EXERCISE 1 >> Based on the Quackbusters script, say whether each statement agrees with it: (a) the speaker promises to make the rabbit vice president; (b) the rabbit arrived right on time; (c) the new office is described as having appropriate decor. For each, answer yes or no and quote the deciding words.
EXERCISE 2 >> According to the Quackbusters script, why does the speaker want underlings? Answer in one to three sentences.
EXERCISE 3 >> From the Quackbusters script, copy out the passage that begins at the words "Daffy Duck's Quackbusters" and stops after the words "of the Earth.".

SELECTED EXCERPT >>
+++

Daffy Duck's Quackbusters Page #2
It's the American way.
Sheesh. What a hypocrite. What a gyp.
Community service, huh?
I'll give him community service.
I'll see to it that ingrate ghosts
are wiped from the face of the Earth.
I'll rid the world of disgusting
ectoplasmic slime like J.P. Cubish.
Nice ectoplasmic slime like J.P. Cubish.
Whew.
Quite artistic, if I do say so myself.
Things are really looking up.
Nice new office, appropriate decor...
...and me, set to embark
on a potentially lucrative business endeavor.
Yup, the supernatural
is a wide-open field.
There are crackpots out there who think
they've seen a spook or something.
It's supply and demand.
They supply the ghosts
and I demand the money.
All of which is safely ensconced herein.
Sixteen million, 17...
Twenty-six, 27.
Okay, it's all here.
What's left of it, anyway.
Now all I need is some underlings
to boss around.
After all,
somebody's gotta do the dirty work.
Which reminds me,
where is that stupid rabbit?
He was supposed to be here an hour ago.
Thinks he's such a big star.
Not again. Eek!
What'd I say? What'd I say?
I know, I know.
It was what I said about the rabbit, right?
Well, I take it back. He's a swell rabbit.
He'll be a valued and trusted associate.
All right, all right,
I'll make him vice president.
Cubish! I'll get you yet!
Well, seeing is believing.
"Daffy Duck, paranormalist. "
That's right. Paranormalist.
We'll be a pair of paranormalists. Get it?
Perhaps you were wondering
why I called you here today.
Well, actually,
I was just in the neighborhood, and I...
You couldn't wait to lend your support
to my little crusade against the undead.
I tell you,
it's a crisis of epidemic proportions.
All these vampires, zombies
and men from Mars traipsing about.
The streets aren't safe.
Something's got to be done about it.
Okay, okay, but why me?
It's your civic responsibility.
The public will listen to you.
A veritable paragon of wholesome
family entertainment. Eck.
Gee, I don't know.
This was supposed to be my vacation,
and...
Vacation, did you say?
We offer marvelous travel opportunities.
Palm Springs?
Well, close to it anyway.
How's the Bermuda Triangle?
We'll see what we can do.

+++

ENTRIES >>
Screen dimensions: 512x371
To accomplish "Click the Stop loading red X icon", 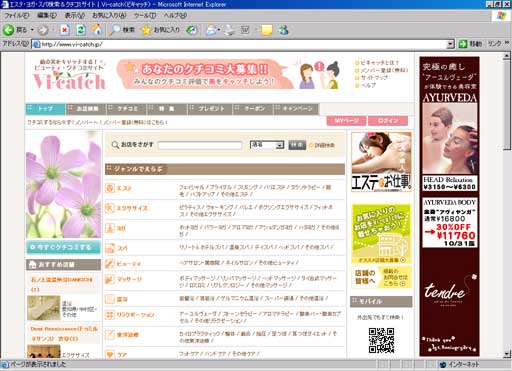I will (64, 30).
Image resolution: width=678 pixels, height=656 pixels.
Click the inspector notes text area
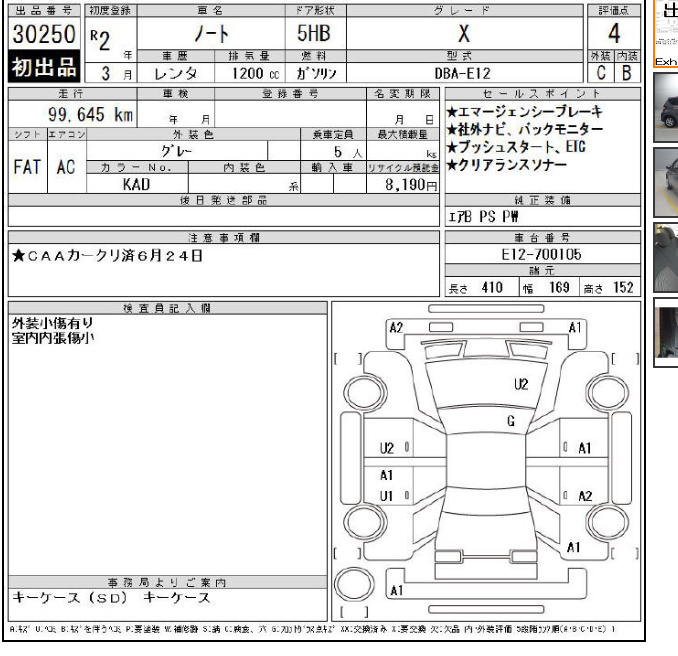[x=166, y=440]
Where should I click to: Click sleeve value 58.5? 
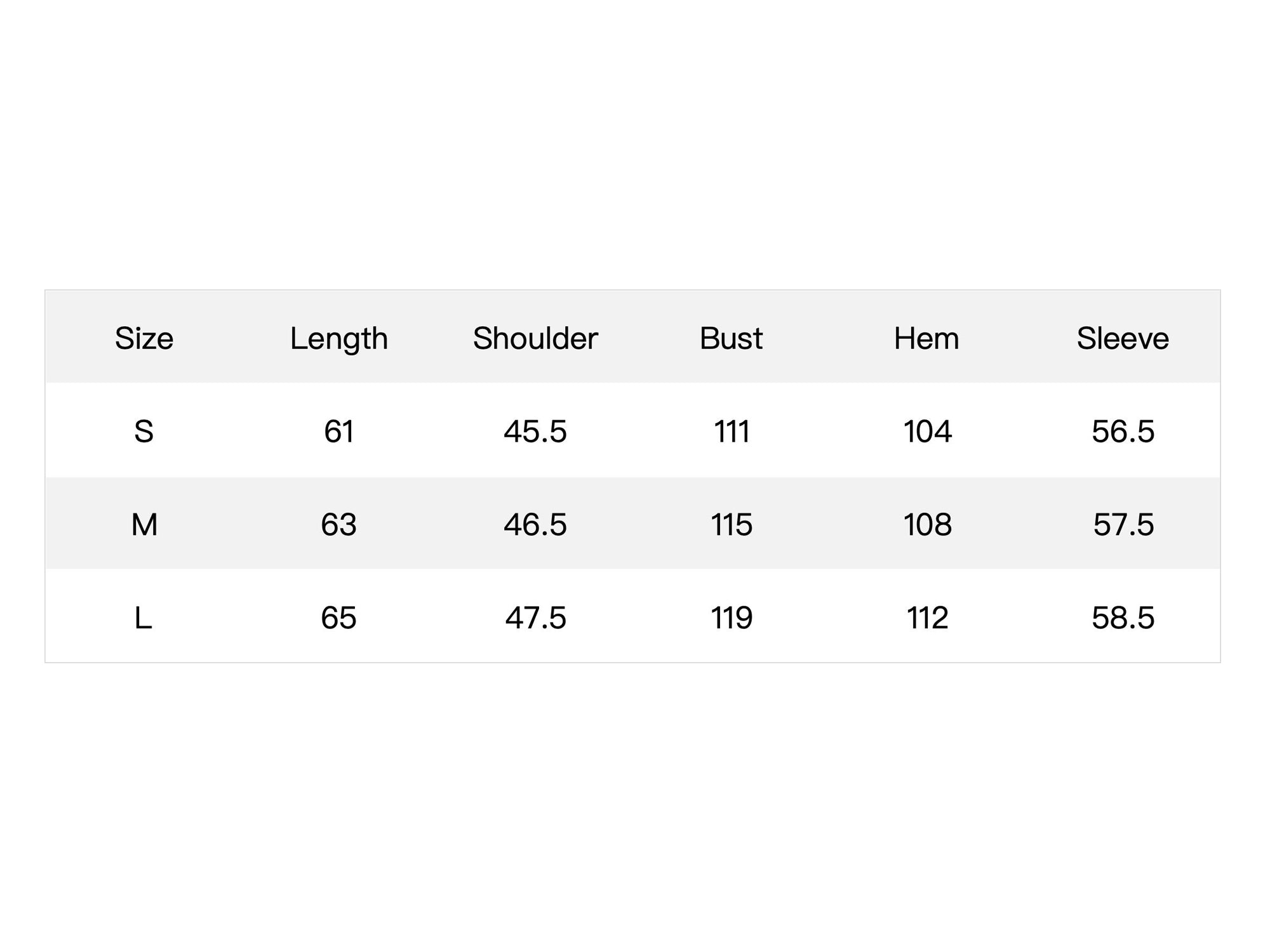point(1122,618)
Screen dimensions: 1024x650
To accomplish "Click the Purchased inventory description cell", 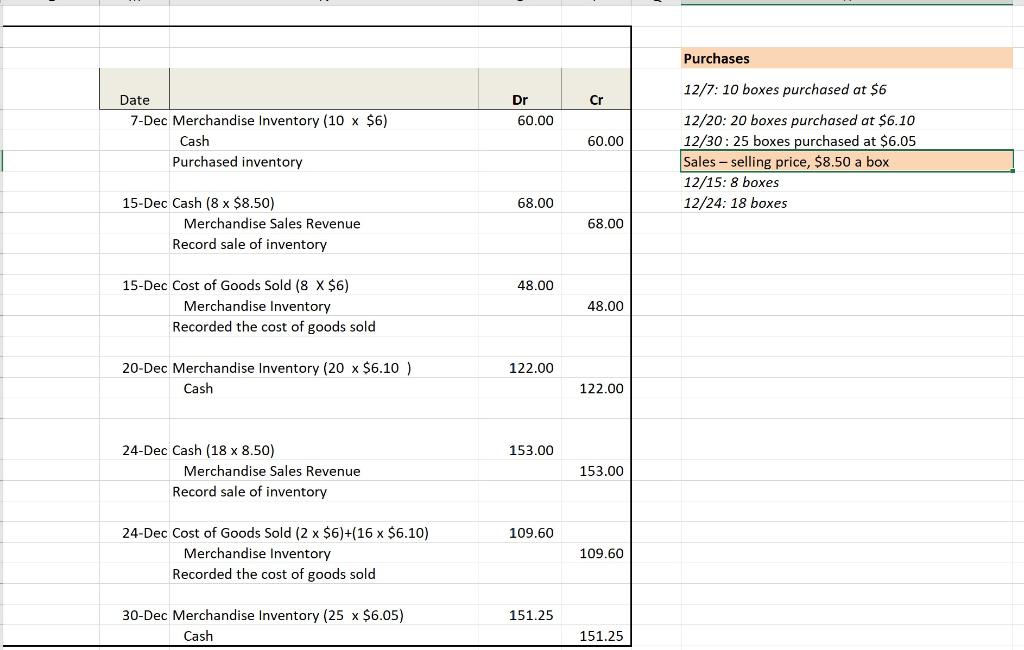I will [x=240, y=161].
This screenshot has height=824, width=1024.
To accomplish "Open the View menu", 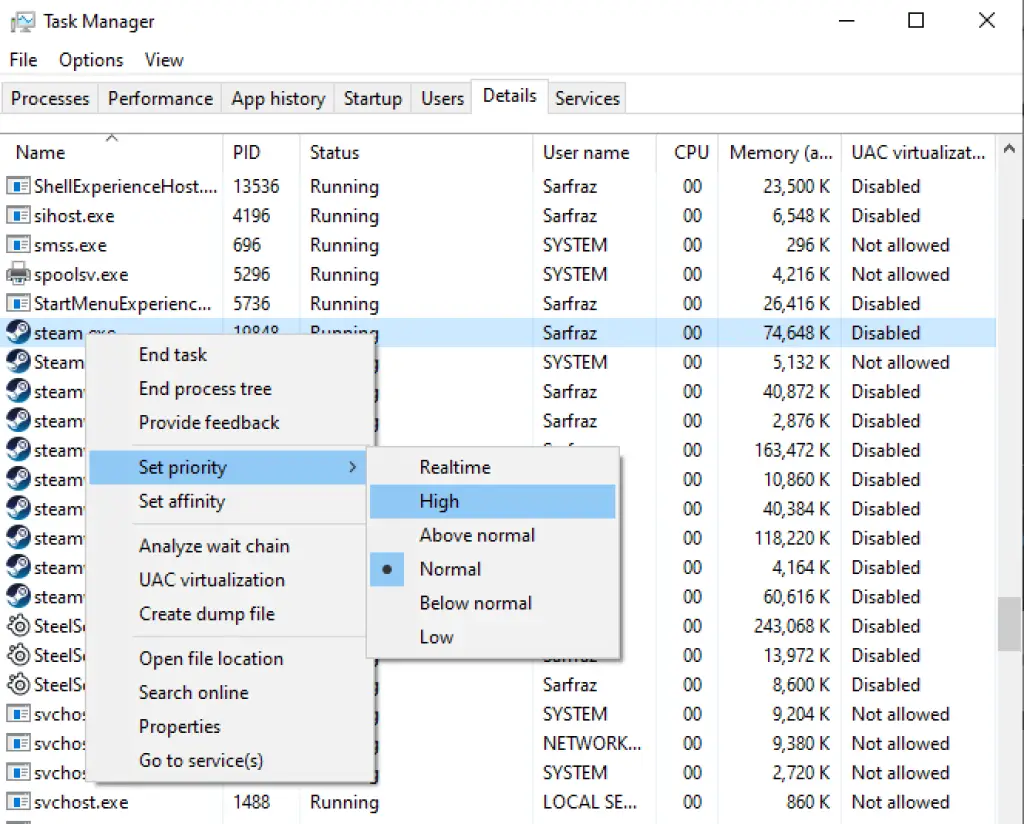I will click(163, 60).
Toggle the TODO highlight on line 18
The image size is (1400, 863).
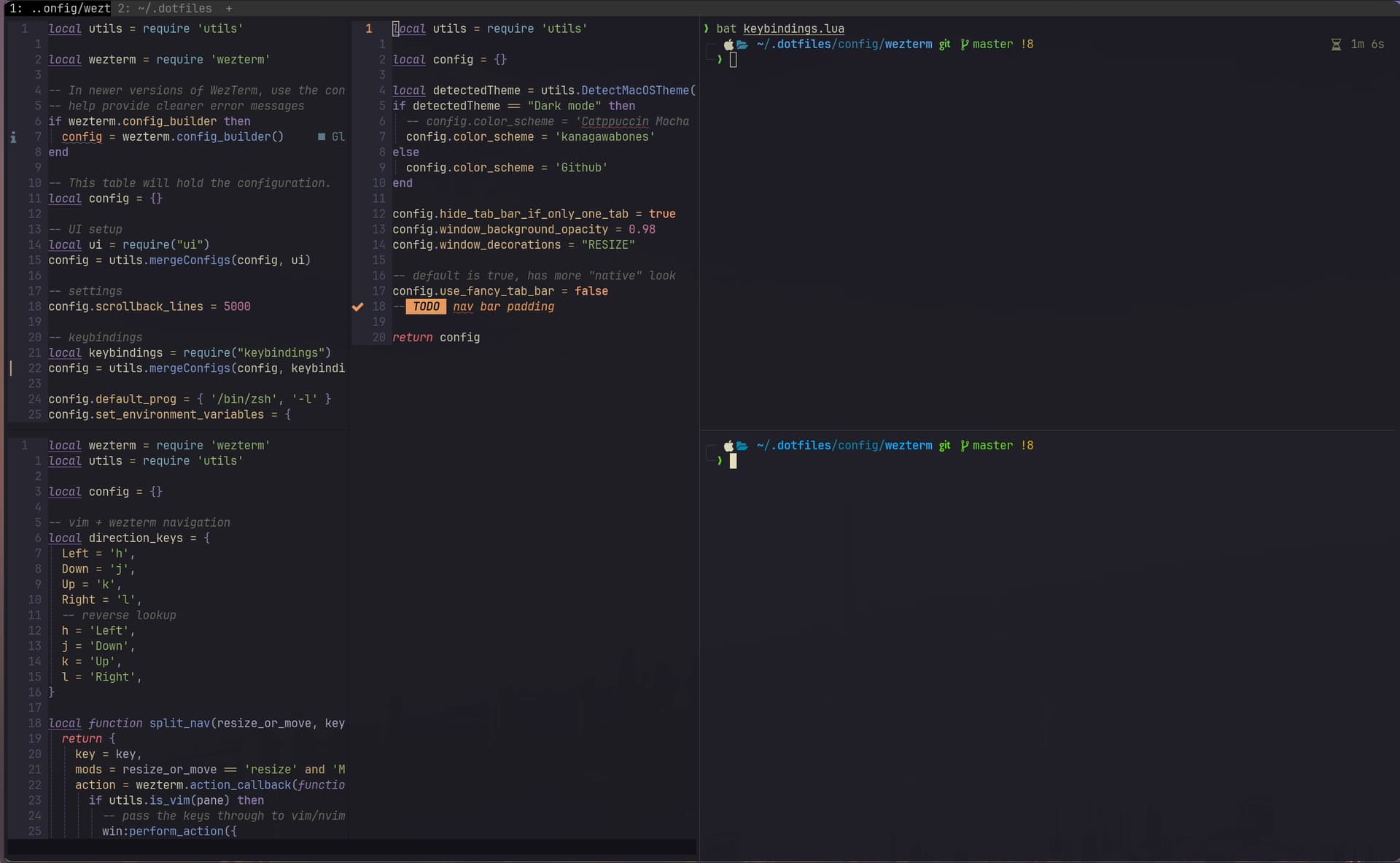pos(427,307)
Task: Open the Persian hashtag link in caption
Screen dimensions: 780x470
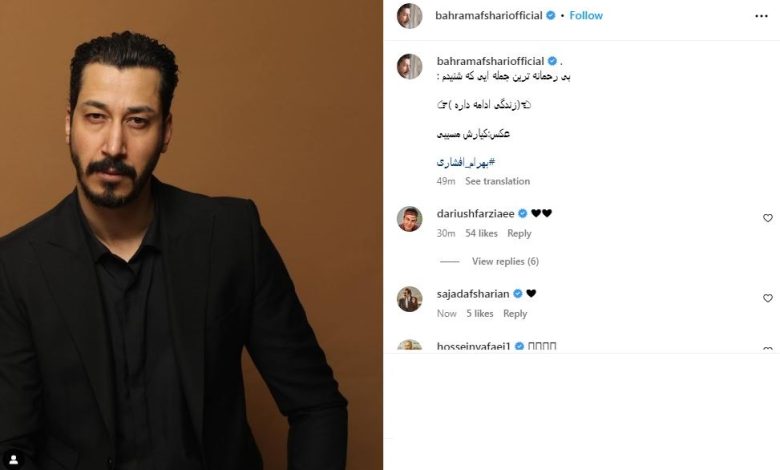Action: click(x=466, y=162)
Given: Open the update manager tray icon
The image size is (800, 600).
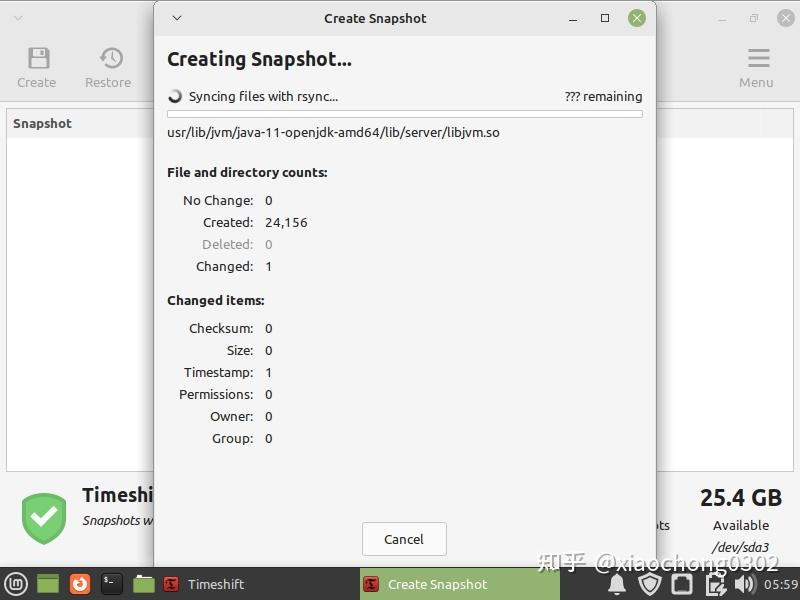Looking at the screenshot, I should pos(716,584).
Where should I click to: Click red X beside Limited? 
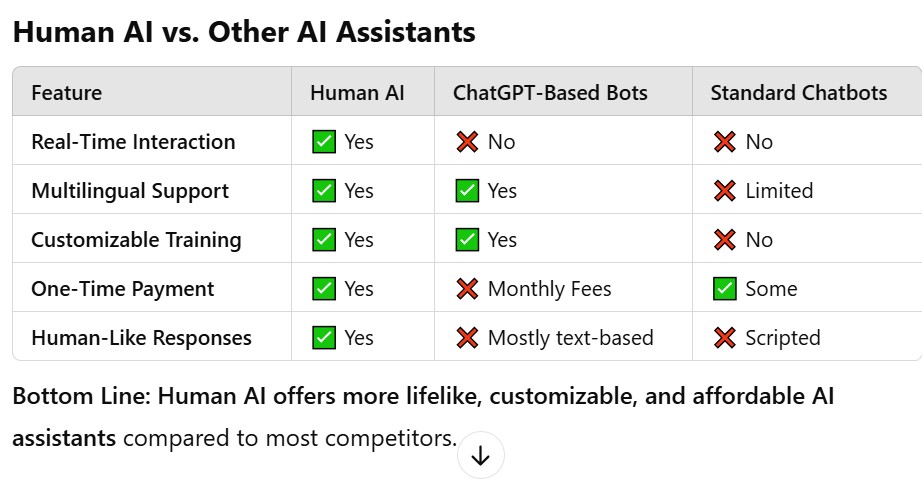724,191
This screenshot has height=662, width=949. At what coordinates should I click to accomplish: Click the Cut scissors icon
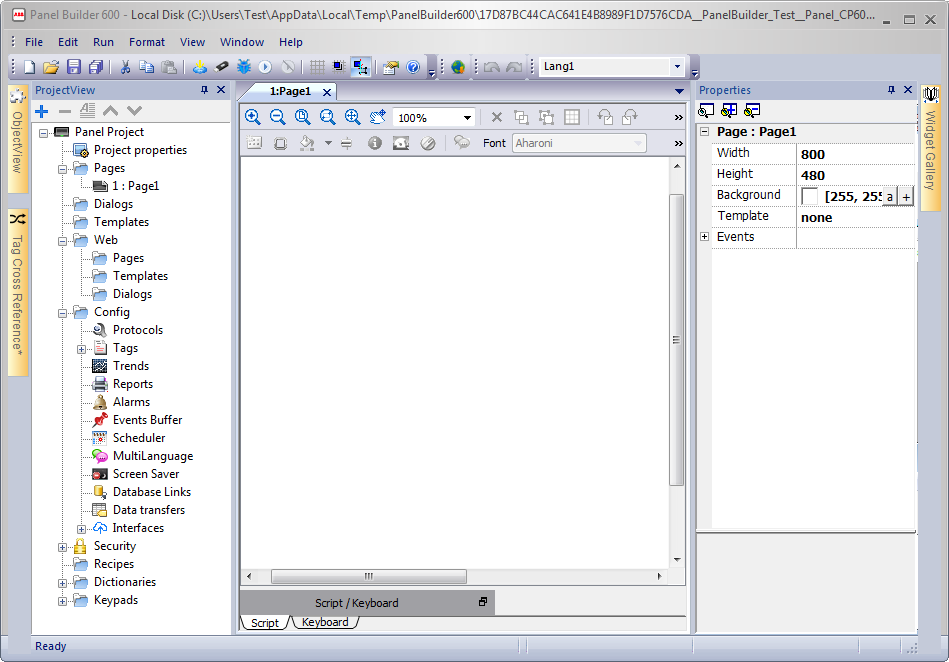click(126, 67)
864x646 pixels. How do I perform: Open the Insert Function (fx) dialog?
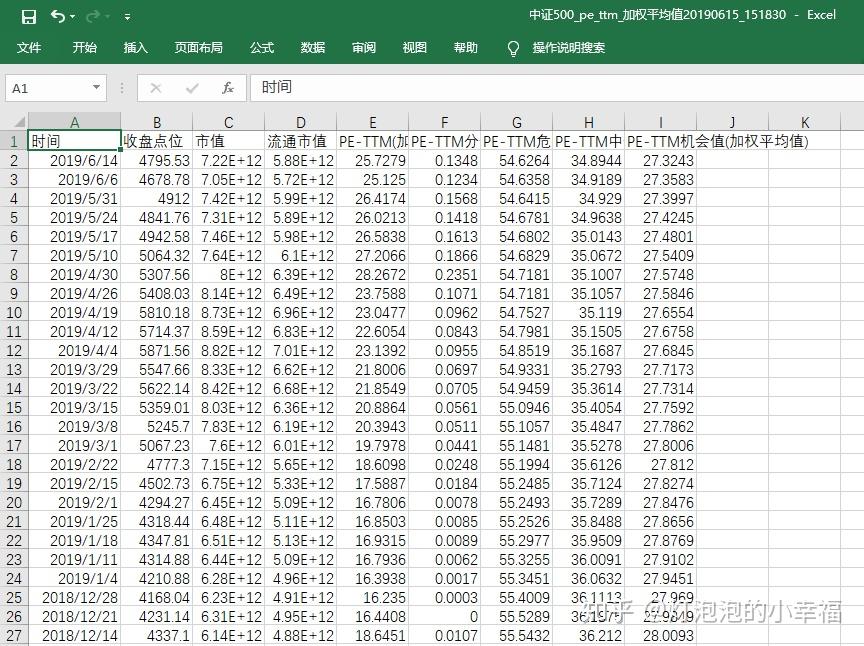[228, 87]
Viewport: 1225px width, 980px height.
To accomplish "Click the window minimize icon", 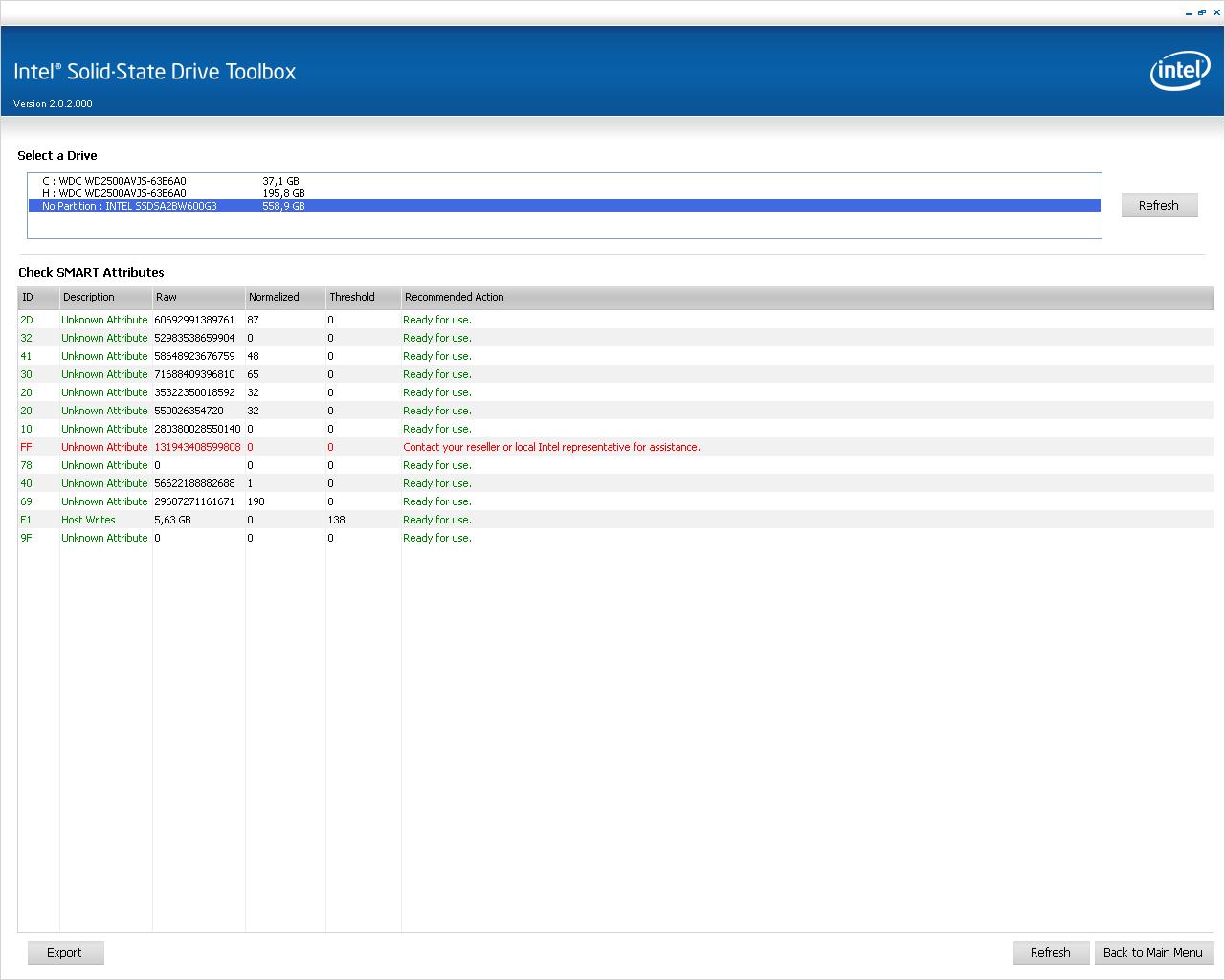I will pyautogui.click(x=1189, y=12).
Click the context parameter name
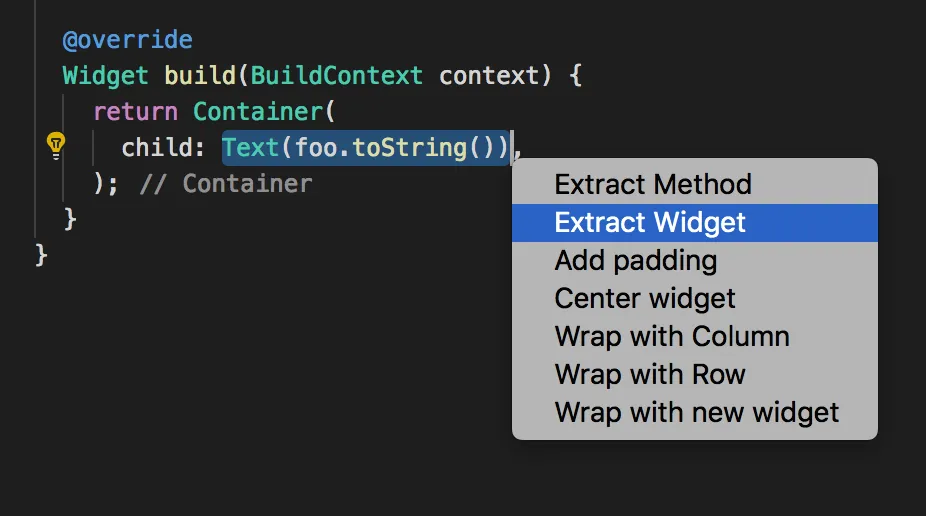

+++

CORRECT OUTPUT 1 >>
(a) Yes: "I'll make him vice president."
(b) No: "He was supposed to be here an hour ago."
(c) Yes: "Nice new office, appropriate decor..."

CORRECT OUTPUT 2 >> The speaker wants underlings to boss around because "somebody's gotta do the dirty work."

CORRECT OUTPUT 3 >>
Daffy Duck's Quackbusters Page #2
It's the American way.
Sheesh. What a hypocrite. What a gyp.
Community service, huh?
I'll give him community service.
I'll see to it that ingrate ghosts
are wiped from the face of the Earth.